From 20732d55c2fda872a32b2335febafa7327f8b066 Mon Sep 17 00:00:00 2001
From: Juergen Ributzka <juergen@apple.com>
Date: Mon, 23 Jun 2014 21:55:44 +0000
Subject: [PATCH] [FastISel][X86] Lower unsupported selects to control-flow.

The extends the select lowering coverage by emiting pseudo cmov
instructions. These insturction will be later on lowered to control-flow to
simulate the select.

git-svn-id: https://llvm.org/svn/llvm-project/llvm/trunk@211545 91177308-0d34-0410-b5e6-96231b3b80d8
---
 lib/Target/X86/X86FastISel.cpp                |  71 +++++++++
 .../X86/fast-isel-select-pseudo-cmov.ll       | 138 ++++++++++++++++++
 2 files changed, 209 insertions(+)
 create mode 100644 test/CodeGen/X86/fast-isel-select-pseudo-cmov.ll
diff --git a/lib/Target/X86/X86FastISel.cpp b/lib/Target/X86/X86FastISel.cpp
index af9eaf32a332..6625a706d240 100644
--- a/lib/Target/X86/X86FastISel.cpp
+++ b/lib/Target/X86/X86FastISel.cpp
@@ -115,6 +115,8 @@ class X86FastISel final : public FastISel {
 
   bool X86FastEmitSSESelect(const Instruction *I);
 
+  bool X86FastEmitPseudoSelect(const Instruction *I);
+
   bool X86SelectSelect(const Instruction *I);
 
   bool X86SelectTrunc(const Instruction *I);
@@ -1852,6 +1854,70 @@ bool X86FastISel::X86FastEmitSSESelect(const Instruction *I) {
   return true;
 }
 
+bool X86FastISel::X86FastEmitPseudoSelect(const Instruction *I) {
+  MVT RetVT;
+  if (!isTypeLegal(I->getType(), RetVT))
+    return false;
+
+  // These are pseudo CMOV instructions and will be later expanded into control-
+  // flow.
+  unsigned Opc;
+  switch (RetVT.SimpleTy) {
+  default: return false;
+  case MVT::i8:  Opc = X86::CMOV_GR8;  break;
+  case MVT::i16: Opc = X86::CMOV_GR16; break;
+  case MVT::i32: Opc = X86::CMOV_GR32; break;
+  case MVT::f32: Opc = X86::CMOV_FR32; break;
+  case MVT::f64: Opc = X86::CMOV_FR64; break;
+  }
+
+  const Value *Cond = I->getOperand(0);
+  X86::CondCode CC = X86::COND_NE;
+  // Don't emit a test if the condition comes from a compare.
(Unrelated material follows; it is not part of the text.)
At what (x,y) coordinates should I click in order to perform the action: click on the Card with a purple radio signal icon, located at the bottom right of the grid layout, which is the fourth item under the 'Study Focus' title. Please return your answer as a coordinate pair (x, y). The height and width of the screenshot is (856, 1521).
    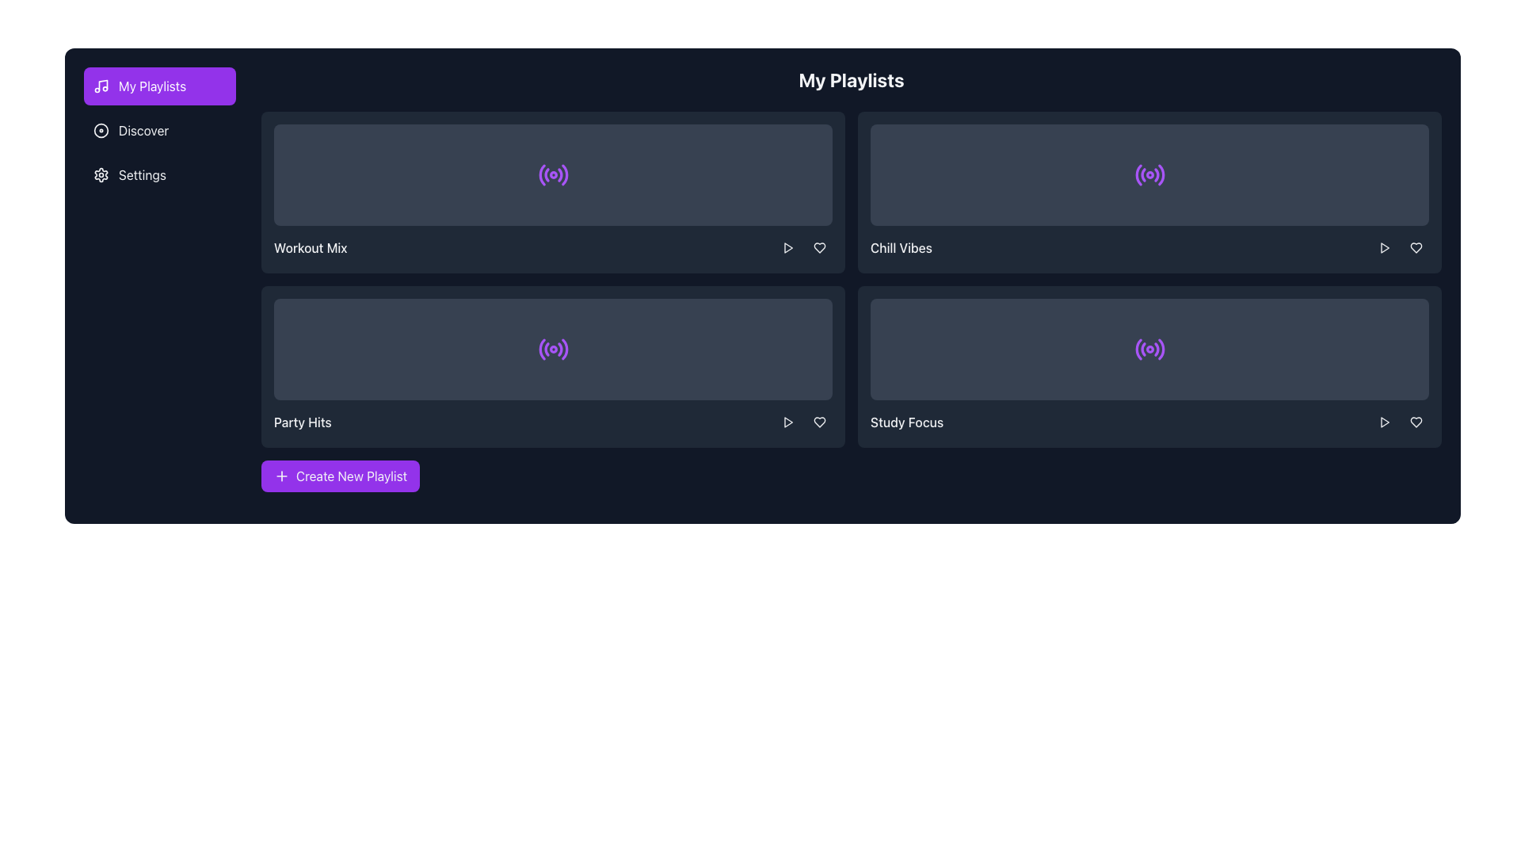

+  if (const auto *CI = dyn_cast<CmpInst>(Cond)) {
+    bool NeedSwap;
+    std::tie(CC, NeedSwap) = getX86ConditonCode(CI->getPredicate());
+    if (CC > X86::LAST_VALID_COND)
+      return false;
+
+    const Value *CmpLHS = CI->getOperand(0);
+    const Value *CmpRHS = CI->getOperand(1);
+
+    if (NeedSwap)
+      std::swap(CmpLHS, CmpRHS);
+
+    EVT CmpVT = TLI.getValueType(CmpLHS->getType());
+    if (!X86FastEmitCompare(CmpLHS, CmpRHS, CmpVT))
+      return false;
+  } else {
+    unsigned CondReg = getRegForValue(Cond);
+    if (CondReg == 0)
+      return false;
+    bool CondIsKill = hasTrivialKill(Cond);
+    BuildMI(*FuncInfo.MBB, FuncInfo.InsertPt, DbgLoc, TII.get(X86::TEST8ri))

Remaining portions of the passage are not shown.